La Cour de cassation confirmera sa position par un arrêt postérieur du 6 avril 2004(49),
lequel rappelle la définition de la faute intentionnelle, ainsi que l’autonomie de celle-ci par
rapport aux fautes pénales. Ce retour au contrôle normatif a été favorablement accueilli en
doctrine, et pour cause, la libre appréciation par les juge du fond du caractère intentionnel
de la faute mettait la sécurité juridique en péril et risquait d’aboutir à une véritable
discrimination entre les victimes selon les ressorts territoriaux des Cours d’appel.

43 Cass. civ. 7 juin 1974, RGAT 1975, 214, D. 1974.I.F.201
44 Cass. civ. 1re, 28 avr. 1993, RGAT 1994. 234, note Rémy ; 2 févr. 1994, Bull. civ. I, n° 37 ; Cass. civ. 2e, 9
juill. 1997, RCA 1997. Comm. 353 ; RGDA 1998. 64, note Vincent ; Cass. civ. 2e, 23 sept. 2004, Bull. civ. II,
no410 ; D. 2005. Somm. 1324, obs. H. Groutel ; RCA 2004. Comm. 389, obs. H. Groutel ; Cass. civ. 3e, 9
nov. 2005, Bull. civ. III, no 214 ; D. 2006. Pan. 1784, obs.
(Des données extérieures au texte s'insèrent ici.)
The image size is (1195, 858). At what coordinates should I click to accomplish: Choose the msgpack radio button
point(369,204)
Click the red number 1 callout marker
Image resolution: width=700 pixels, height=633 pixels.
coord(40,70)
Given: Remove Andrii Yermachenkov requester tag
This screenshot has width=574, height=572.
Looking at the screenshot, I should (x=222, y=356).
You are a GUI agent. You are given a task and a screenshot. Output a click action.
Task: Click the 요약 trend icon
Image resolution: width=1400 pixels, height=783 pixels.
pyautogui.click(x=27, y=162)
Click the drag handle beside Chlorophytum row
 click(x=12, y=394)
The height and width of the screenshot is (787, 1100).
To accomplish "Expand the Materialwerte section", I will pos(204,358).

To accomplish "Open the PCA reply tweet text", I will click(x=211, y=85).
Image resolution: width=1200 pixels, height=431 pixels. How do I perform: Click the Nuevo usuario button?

H. Groutel; RCA 2005. Comm. 370 (3e esp.), obs.
H. Groutel; RGDA 2006. 632 (1re esp.), note Kullmann.
45 Cass. 1re civ., 4 juill. 2000, n°98-10.744, RGDA 2000, p.1055, note J. Kullmann ; H. Groutel, L’appréciation
de l’aléa et de la faute intentionnelle dans le contrat d’assurance, Resp. civ. et assur. 2000, chr. n°24, Rapp.
C. cass. 2000, Doc. fr. 2001, p.40.
46 Cass. 3e, civ., 9 janv. 2002, n°00-14.002, RGDA 2002, p.66 note J. Kullmann, JCP G 2002, I, n°116, note
J. Kullmann ; Resp. civ. et assur. 2002, comm. n°158, note H. Groutel.
47 Cass. 1re, civ. 27 mai 2003, n°01-10.478, RGDA 2003, p. 463, note J. Kullmann ; Resp. civ. et assur. 2003,
comm. n°282, note H. Groutel.
48 Cass. 2e, civ. 18 mars 2004, n°03-11.573, RGDA 2004, p. 364, note J. Landel.
49 Cass. 1re, civ. 6 avril 2004, n°01-03.493, RGDA 2004, p. 370, note J. Kullmann.